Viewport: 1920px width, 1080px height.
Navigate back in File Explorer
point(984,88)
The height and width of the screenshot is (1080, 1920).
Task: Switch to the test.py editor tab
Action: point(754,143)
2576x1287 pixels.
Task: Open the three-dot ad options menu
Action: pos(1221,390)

-------------------------

# What you have to do
Return each line of the data exactly as written above.

# Solved exercise
Viewport: 1920px width, 1080px height.
Navigate back in File Explorer
point(984,88)
The height and width of the screenshot is (1080, 1920).
Task: Switch to the test.py editor tab
Action: point(754,143)
2576x1287 pixels.
Task: Open the three-dot ad options menu
Action: pos(1221,390)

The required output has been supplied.